- **Your instructions**: When you find the line that contains "Screen dimensions: 1080x423", restate it and all lines after it exactly, stopping at the end of the material.

Segment Start: Data to examine

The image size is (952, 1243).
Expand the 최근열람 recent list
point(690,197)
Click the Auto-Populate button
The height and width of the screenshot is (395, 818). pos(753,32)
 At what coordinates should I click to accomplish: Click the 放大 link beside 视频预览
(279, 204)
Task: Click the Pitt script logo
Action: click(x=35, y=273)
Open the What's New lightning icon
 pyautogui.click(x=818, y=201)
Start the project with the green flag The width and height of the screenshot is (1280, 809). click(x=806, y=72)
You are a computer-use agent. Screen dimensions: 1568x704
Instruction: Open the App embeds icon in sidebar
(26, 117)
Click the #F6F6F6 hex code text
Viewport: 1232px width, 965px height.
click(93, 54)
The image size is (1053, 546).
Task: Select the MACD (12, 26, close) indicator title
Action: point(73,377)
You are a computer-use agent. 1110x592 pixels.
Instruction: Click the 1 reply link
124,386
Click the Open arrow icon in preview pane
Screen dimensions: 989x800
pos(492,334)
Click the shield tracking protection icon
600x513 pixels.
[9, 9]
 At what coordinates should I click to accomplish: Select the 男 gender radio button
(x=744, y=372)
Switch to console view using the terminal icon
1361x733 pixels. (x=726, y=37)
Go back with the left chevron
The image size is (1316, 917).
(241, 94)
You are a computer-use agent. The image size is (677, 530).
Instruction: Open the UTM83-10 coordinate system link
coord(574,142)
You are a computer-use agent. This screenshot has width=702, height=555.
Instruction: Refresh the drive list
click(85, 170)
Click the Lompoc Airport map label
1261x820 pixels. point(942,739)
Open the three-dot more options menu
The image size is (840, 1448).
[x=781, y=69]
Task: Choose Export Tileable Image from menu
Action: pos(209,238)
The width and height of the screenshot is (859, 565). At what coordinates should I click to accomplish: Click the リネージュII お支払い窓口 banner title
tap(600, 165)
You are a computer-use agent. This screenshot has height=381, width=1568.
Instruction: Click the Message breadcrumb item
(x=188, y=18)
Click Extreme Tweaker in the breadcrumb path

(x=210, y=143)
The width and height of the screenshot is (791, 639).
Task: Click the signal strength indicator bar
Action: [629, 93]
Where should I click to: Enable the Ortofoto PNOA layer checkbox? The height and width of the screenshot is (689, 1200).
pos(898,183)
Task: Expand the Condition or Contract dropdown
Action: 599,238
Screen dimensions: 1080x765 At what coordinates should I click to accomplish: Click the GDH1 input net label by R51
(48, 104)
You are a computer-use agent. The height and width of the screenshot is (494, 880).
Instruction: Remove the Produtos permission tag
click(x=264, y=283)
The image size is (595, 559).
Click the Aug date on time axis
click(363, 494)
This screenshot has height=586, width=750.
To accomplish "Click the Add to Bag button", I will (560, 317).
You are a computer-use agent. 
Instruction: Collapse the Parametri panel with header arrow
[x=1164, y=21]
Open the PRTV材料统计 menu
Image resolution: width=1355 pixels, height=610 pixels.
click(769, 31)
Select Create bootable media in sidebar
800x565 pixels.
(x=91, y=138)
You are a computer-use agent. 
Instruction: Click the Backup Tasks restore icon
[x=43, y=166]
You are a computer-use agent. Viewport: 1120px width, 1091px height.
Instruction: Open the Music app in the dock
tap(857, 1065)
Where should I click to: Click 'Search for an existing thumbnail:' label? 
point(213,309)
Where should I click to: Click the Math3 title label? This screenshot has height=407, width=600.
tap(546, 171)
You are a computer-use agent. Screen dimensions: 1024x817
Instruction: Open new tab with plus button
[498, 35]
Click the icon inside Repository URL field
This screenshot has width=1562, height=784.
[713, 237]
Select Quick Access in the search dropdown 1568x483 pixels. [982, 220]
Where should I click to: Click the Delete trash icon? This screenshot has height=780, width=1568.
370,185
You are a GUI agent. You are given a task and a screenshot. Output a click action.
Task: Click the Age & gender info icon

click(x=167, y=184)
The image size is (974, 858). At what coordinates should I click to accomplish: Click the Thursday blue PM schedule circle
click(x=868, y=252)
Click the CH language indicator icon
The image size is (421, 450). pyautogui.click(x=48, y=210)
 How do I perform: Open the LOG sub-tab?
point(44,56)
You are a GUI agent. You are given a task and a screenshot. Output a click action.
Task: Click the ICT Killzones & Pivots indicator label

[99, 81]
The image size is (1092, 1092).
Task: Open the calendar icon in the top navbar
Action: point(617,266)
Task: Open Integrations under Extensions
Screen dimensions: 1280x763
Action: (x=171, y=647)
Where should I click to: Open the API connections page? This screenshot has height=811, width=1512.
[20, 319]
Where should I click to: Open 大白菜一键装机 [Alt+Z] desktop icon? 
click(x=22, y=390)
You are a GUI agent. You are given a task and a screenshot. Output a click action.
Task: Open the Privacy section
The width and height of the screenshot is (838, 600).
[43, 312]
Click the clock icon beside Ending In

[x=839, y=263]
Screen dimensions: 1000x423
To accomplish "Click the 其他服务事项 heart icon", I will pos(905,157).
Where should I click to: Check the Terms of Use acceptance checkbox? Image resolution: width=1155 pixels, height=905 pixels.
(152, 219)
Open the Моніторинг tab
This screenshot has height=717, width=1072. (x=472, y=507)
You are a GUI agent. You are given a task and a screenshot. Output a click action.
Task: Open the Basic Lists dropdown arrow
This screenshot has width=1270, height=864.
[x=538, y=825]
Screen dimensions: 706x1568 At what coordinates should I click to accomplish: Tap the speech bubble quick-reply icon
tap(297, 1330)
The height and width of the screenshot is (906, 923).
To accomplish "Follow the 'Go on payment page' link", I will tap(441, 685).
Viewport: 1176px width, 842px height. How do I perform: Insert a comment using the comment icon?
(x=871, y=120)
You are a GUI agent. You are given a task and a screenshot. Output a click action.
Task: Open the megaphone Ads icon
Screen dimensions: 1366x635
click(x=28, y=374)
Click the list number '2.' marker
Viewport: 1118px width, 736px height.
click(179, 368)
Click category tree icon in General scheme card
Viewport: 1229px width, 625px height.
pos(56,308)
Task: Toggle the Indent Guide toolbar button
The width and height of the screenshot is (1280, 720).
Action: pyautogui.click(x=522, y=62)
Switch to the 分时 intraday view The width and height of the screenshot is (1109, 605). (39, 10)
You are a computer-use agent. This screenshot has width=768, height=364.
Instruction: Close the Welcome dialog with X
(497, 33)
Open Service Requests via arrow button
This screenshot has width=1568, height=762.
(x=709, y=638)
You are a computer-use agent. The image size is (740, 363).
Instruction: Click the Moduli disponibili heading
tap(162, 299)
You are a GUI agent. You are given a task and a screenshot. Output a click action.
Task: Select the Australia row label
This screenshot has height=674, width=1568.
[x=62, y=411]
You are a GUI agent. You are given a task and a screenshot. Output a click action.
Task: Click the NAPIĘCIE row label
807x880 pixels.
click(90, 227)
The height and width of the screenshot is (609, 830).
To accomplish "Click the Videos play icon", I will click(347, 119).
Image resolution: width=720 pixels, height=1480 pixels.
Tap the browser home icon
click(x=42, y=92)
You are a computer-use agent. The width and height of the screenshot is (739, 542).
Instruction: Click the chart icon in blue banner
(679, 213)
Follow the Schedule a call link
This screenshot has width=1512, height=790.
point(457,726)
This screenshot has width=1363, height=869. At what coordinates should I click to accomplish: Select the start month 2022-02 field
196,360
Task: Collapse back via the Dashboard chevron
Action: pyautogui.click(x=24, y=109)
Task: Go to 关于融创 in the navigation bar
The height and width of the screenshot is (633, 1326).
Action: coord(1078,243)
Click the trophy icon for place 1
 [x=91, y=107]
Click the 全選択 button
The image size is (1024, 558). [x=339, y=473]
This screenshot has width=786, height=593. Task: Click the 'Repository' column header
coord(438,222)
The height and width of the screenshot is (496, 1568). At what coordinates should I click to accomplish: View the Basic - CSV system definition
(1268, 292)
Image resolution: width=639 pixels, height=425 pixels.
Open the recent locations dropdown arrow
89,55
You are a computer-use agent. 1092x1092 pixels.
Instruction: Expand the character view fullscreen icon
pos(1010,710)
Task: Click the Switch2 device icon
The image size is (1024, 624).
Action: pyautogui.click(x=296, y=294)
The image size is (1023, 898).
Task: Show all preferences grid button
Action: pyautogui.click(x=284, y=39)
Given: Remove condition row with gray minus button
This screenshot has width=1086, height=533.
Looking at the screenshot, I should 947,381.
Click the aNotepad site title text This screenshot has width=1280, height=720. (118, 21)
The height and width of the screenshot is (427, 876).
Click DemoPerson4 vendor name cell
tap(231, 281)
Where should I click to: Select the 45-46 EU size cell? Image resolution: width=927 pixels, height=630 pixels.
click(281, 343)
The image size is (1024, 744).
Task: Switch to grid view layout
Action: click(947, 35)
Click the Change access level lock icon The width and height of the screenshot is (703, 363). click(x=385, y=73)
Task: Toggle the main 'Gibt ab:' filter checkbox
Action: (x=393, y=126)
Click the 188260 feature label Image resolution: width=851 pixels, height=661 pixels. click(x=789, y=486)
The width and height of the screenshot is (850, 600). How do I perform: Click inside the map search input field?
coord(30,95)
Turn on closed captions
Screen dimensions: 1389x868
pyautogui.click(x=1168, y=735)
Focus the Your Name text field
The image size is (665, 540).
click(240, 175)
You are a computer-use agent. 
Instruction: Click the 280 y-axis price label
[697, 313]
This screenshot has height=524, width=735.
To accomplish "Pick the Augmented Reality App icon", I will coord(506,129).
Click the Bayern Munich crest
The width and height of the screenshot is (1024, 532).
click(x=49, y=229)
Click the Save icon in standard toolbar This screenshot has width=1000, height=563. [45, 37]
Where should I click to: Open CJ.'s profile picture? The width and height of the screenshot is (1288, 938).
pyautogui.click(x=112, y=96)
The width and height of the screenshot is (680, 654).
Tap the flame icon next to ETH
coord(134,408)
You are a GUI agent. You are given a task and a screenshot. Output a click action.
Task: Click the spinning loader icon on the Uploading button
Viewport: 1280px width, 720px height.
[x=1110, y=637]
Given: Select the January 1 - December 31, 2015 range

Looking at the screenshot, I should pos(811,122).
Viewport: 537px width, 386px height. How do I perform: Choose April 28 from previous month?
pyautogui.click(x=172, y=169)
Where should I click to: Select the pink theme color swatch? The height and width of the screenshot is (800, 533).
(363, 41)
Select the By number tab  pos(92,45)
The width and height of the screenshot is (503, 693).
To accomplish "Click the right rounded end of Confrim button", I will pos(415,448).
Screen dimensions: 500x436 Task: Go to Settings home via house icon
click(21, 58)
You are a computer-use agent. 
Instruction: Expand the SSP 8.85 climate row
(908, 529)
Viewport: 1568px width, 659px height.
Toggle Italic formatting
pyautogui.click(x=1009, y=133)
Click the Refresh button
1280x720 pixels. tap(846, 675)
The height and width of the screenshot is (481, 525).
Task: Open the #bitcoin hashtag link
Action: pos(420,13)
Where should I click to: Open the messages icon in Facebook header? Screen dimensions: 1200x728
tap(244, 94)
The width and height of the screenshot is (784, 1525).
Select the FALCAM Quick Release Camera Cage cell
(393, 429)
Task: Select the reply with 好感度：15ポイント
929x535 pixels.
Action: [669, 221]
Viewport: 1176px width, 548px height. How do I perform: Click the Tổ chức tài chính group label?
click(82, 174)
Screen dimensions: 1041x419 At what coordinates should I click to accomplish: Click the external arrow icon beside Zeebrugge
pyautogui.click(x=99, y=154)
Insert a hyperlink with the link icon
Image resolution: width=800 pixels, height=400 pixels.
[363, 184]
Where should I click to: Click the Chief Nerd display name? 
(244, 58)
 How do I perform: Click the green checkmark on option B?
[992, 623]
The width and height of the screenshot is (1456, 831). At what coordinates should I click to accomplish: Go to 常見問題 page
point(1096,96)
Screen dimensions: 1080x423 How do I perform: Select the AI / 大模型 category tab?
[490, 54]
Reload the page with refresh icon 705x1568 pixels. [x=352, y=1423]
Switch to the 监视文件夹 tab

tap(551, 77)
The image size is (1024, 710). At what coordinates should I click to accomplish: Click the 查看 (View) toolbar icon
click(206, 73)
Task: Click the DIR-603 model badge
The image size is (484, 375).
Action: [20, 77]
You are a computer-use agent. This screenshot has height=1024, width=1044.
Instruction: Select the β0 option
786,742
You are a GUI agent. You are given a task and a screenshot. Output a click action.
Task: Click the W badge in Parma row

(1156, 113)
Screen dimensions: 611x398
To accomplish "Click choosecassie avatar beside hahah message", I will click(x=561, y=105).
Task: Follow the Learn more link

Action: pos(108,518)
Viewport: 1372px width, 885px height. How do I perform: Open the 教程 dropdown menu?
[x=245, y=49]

Segment End: Data to examine

- **Answer section**:
Screen dimensions: 1080x423 How do I perform: Select the AI / 大模型 category tab?
[490, 54]
Reload the page with refresh icon 705x1568 pixels. [x=352, y=1423]
Switch to the 监视文件夹 tab

tap(551, 77)
The image size is (1024, 710). At what coordinates should I click to accomplish: Click the 查看 (View) toolbar icon
click(206, 73)
Task: Click the DIR-603 model badge
The image size is (484, 375).
Action: [20, 77]
You are a computer-use agent. This screenshot has height=1024, width=1044.
Instruction: Select the β0 option
786,742
You are a GUI agent. You are given a task and a screenshot. Output a click action.
Task: Click the W badge in Parma row

(1156, 113)
Screen dimensions: 611x398
To accomplish "Click choosecassie avatar beside hahah message", I will click(x=561, y=105).
Task: Follow the Learn more link

Action: pos(108,518)
Viewport: 1372px width, 885px height. How do I perform: Open the 教程 dropdown menu?
[x=245, y=49]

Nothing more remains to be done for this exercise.